Phelps gave her a hangdog look. “Like I said, no security system is totally foolproof. Lab’s under new management, Dr. Mitchell.”

He was still soft-spoken, but his voice had lost the obsequious quality that Lois had found so irritating and now had an edge that hadn’t been there before. Phelps told Logan to stand next to Lois so he could keep an eye on him. As Logan complied, the control-room door hissed open again, and a lab technician stepped through. Phelps instinctively brought his gun around to deal with the interruption. The lab tech froze, but Logan, seeing Phelps’s momentary distraction, tried to grab his gun.

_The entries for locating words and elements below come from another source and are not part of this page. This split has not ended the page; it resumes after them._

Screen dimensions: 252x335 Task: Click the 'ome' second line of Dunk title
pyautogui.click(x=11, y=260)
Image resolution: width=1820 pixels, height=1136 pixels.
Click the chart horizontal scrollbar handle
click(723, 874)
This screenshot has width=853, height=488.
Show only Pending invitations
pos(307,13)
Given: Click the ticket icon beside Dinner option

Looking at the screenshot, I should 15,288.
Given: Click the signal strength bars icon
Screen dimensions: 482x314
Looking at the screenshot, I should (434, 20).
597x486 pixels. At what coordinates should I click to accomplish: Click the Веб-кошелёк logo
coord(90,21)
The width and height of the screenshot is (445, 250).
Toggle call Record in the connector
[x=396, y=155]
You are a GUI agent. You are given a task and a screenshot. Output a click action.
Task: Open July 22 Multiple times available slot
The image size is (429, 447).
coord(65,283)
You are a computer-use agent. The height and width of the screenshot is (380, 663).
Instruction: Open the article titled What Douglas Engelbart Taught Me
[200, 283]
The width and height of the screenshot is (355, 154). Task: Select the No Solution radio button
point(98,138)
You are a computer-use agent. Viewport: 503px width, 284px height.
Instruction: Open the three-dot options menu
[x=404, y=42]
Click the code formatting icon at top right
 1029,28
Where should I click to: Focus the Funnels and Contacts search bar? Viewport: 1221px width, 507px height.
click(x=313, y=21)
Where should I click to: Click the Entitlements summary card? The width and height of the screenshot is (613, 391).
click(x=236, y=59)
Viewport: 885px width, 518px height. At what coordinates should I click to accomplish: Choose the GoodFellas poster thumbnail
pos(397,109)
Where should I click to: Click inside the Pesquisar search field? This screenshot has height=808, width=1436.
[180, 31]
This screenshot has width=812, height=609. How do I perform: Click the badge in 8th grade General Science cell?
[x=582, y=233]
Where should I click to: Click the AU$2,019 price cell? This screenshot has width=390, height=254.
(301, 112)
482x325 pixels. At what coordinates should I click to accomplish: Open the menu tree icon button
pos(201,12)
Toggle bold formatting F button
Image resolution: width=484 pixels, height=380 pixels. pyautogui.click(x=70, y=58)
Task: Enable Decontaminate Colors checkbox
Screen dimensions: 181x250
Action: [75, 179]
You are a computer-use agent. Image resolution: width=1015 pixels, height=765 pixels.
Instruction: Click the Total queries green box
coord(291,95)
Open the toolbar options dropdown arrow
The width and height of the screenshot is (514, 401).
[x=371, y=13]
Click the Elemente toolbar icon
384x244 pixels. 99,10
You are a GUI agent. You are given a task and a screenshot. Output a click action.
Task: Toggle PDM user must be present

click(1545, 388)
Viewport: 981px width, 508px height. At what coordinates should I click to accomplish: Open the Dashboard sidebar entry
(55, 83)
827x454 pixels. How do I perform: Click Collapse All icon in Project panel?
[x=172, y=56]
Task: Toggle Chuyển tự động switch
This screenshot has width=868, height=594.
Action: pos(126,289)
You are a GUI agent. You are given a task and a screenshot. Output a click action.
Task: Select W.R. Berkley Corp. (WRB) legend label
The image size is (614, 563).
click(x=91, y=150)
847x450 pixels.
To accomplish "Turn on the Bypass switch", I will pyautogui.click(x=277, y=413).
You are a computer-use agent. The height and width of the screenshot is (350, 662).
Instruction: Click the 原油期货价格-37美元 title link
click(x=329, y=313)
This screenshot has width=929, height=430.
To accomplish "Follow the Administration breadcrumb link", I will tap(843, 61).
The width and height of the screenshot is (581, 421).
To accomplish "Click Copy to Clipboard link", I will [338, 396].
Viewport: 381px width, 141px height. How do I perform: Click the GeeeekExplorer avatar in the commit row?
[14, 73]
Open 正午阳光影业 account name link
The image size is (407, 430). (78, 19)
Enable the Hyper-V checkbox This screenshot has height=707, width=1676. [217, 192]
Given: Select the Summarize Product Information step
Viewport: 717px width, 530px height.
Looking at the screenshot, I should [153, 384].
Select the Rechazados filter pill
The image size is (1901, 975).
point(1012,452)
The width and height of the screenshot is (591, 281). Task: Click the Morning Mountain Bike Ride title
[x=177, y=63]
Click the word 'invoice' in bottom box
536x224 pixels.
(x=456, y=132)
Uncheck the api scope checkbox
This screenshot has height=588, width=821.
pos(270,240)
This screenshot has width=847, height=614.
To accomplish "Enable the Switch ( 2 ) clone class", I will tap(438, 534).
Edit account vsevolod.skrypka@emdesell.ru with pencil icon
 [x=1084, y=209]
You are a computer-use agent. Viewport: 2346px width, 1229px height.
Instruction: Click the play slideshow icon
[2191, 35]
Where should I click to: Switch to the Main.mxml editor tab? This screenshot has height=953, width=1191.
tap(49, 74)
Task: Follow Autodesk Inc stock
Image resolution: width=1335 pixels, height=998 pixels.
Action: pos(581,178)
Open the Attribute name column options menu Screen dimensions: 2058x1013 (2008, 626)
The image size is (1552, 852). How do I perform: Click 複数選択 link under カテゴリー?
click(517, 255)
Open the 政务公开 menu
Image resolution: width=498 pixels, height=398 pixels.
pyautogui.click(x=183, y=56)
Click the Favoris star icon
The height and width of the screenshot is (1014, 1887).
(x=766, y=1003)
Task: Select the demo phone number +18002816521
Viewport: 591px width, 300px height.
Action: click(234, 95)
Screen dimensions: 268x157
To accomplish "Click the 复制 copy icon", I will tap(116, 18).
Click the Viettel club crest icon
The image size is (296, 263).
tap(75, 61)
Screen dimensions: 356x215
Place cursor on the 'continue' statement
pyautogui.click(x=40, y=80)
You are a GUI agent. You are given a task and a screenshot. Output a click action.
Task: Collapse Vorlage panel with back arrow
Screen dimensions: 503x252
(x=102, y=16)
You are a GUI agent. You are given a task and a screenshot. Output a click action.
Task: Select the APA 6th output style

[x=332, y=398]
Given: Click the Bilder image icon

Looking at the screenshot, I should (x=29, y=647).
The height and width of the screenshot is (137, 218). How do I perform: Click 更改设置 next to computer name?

They struggled, but Phelps was younger and stronger and would have gotten the upper hand even if the gun had not gone off. The noise was muffled to a soft putt by a silencer on the pistol barrel, but a red stain blossomed on the front of Logan’s white lab coat. His legs gave out, and he crumpled to the floor.

The lab tech bolted back into the control room. Lois ran over and knelt by Logan’s motionless body. She opened her mouth in a scream but nothing came out. “You killed him!” she finally said.

“Aw, hell,” Phelps said. “Didn’t mean to do that.”

“What did you mean to do?” Lois said.

“No time to talk about that now, ma’am.”

Lois stood up and confronted Phelps. “Are you going to shoot me too?”

“Not unless I have to, Dr. Mitchell. Don’t do anything crazy like your friend. We’d hate to lose you.”

Lois Mitchell stared defiantly at Phelps for a few seconds before she wilted under his unrelenting gaze. “What do you want?”

“For now, I want you to round up all the lab folks.”

Then what?” she said.

Phelps shrugged. “Then we’re going for a little ride.”